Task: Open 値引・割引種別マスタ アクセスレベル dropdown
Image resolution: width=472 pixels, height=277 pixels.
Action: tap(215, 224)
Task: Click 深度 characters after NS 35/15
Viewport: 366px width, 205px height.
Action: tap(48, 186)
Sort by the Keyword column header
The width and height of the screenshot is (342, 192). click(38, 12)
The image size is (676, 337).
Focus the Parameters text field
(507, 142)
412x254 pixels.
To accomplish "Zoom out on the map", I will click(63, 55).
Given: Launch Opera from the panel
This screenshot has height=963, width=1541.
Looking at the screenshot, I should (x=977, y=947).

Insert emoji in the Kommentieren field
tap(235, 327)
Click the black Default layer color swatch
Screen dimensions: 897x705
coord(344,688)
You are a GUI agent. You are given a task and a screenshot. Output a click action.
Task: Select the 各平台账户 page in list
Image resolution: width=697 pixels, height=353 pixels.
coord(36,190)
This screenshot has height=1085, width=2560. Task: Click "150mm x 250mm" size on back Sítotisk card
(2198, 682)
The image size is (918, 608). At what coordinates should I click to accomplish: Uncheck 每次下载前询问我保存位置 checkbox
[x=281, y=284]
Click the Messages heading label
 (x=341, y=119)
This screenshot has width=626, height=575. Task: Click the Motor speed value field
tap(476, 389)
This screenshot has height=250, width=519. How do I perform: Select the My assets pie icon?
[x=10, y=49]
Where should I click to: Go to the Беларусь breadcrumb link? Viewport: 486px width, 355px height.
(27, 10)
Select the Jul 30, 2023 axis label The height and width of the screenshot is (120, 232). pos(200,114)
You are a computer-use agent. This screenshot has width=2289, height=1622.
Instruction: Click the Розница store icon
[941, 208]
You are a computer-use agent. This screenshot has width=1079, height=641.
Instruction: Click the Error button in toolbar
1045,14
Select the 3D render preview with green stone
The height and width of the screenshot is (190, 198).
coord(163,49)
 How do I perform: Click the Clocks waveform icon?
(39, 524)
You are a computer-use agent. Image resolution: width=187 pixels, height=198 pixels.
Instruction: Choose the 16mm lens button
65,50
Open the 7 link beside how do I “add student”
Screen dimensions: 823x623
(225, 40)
★ ★ ★ ★ ★
» Try it: Search the listing above for "computer" and copy every line that has it.

» Output for this task:
You are a computer-use agent. This screenshot has width=2289, height=1622.
You are a computer-use agent. This screenshot has width=1079, height=641.
You are a computer-use agent. Image resolution: width=187 pixels, height=198 pixels.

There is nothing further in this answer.